Oito e dez. Solta o pedal. Devagar. Avança. Mais três metros. Pisa dois pedais. Pára. Semáforo. Espera. Verde. Ninguém anda. Amarelo. Ninguém anda. Vermelho. O da frente avança. Meio metro. Verde. Mais meio metro. Já cabe. Vira à esquerda. Desce a rua. Vermelho. Tudo parado. Verde. Tudo parado. Amarelo. Tudo parado. A/C. Botão. Luz verde. Ar fresco. No vidro. E nos pés. Vermelho. Avançam todos. Dez metros. Talvez menos. Talvez mais. Repete até ao cruzamento. Vermelho. Polícia. Mão no bolso. Bloco de multas na outra. Passeia. Para lá. Para cá. Espreita os condutores. Abanica-se. Com o bloco. Chega outro. O bloco troca de mãos. Duas mãos nos bolsos. Afasta-se. Verde. Ninguém anda. Cruzamento fechado. Abanica-se. Olha para as horas. Afasta-se. Buzinas. Muitas. Insistentes. Amarelo. O cruzamento abre. Dois carros avançam. Vermelho. O polícia volta. Ninguém avança. As motas não contam. O cruzamento volta a fechar. Verde. Ninguém avança. Ninguém pode. Toque. Discussão. Dois condutores. Saem dos carros. Zaragata. Junta-se gente. Multidão. Berros. Gritos. Buzinas. Sirenes. O polícia desaparece. O bloco de multas vai com ele.
Oito e quarenta. Há acordo. Um condutor paga o arranjo do seu carro. O outro faz o mesmo. Mas do seu. Buzinas. Cada um entra no seu. Toyota Corolla. Vermelho. Azul. Amassados. Muito. Arrancam. O cruzamento abre. Lei da selva. Volta a fechar. Buzinas. Berros. Verde. Amarelo. Vermelho. Fura. Fuça. Buzina. Ponto de embraiagem. Colado à traseira do da frente. Toyota Corolla. Vermelho. Mais ou menos. Amassado. Muito. Avenida. Três filas. Para cada lado. Cabem duas.
Oito e cinquenta. Segunda velocidade engrenada. Túnel. Semáforo. Passadeira. Candongueiro. Azul. E branco. Atravessa-se. Muda de ideias. Pára. Arranca. Desiste. Éroporto. Éroporto. Jacaré. Morreu. Assassinado. Afogado. Comia criancinhas.

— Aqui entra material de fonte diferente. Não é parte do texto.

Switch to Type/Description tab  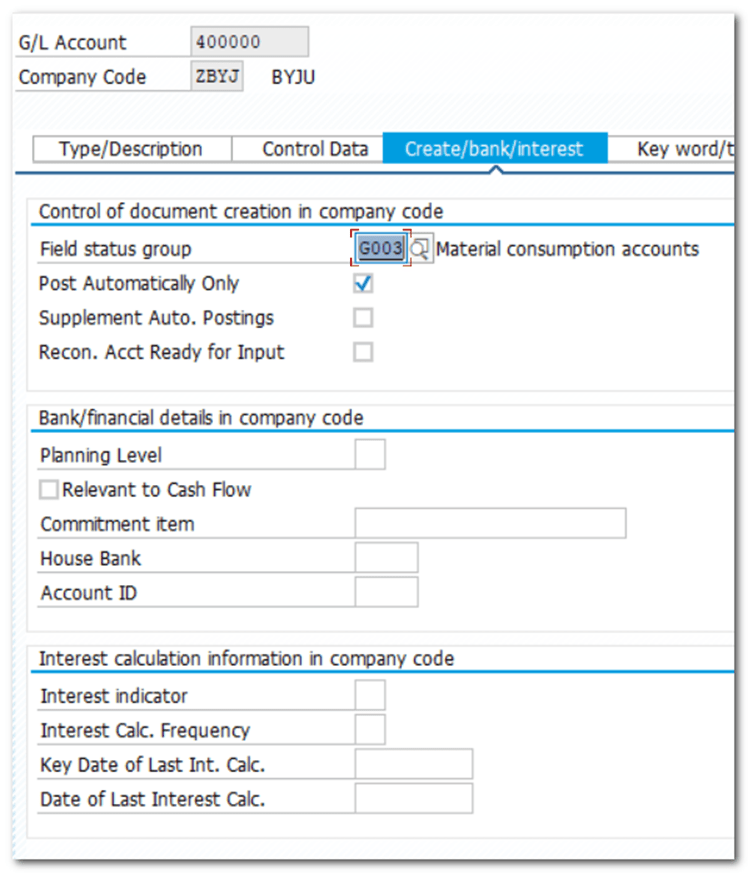point(131,149)
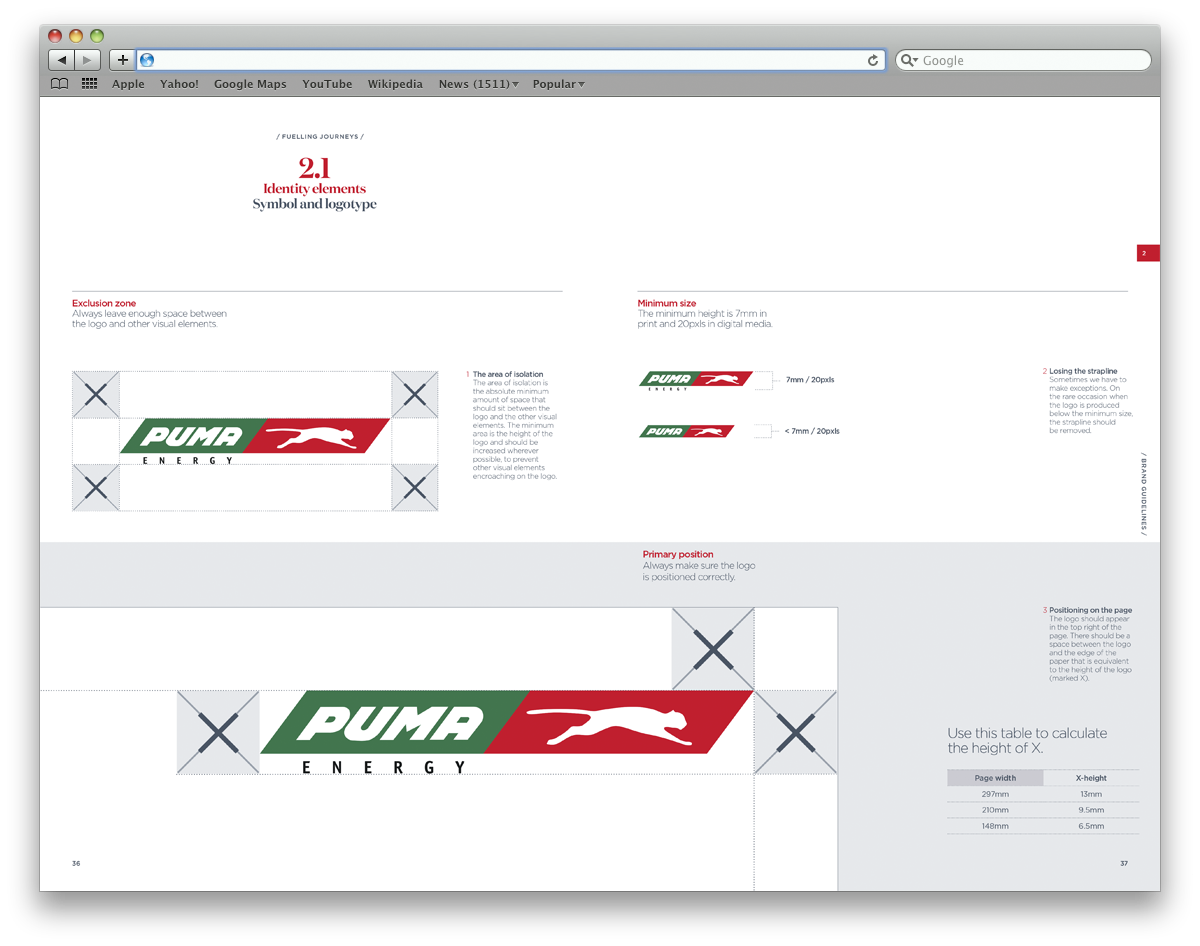The image size is (1200, 946).
Task: Select the Yahoo! bookmark
Action: 179,84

Nove. Desce buraco. Sobe buraco. Desce cratera. Sobre cratera. Salta vala. Acerta em pedra. Pó. Desvia-te. Caixa de visita. Sem tampa. Armadilha. Cabe lá uma roda. Toda. O de trás já sabe. Ganhou experiência. Foge. Para a berma. Lama. Cinzenta. Fede. Foge. Do buraco. Acerta na pedra. Outra vez. Pisca. Pára. Pó. Vermelho. Cancela. Arranca. Pára. Desliga. Sai. Vai trabalhar.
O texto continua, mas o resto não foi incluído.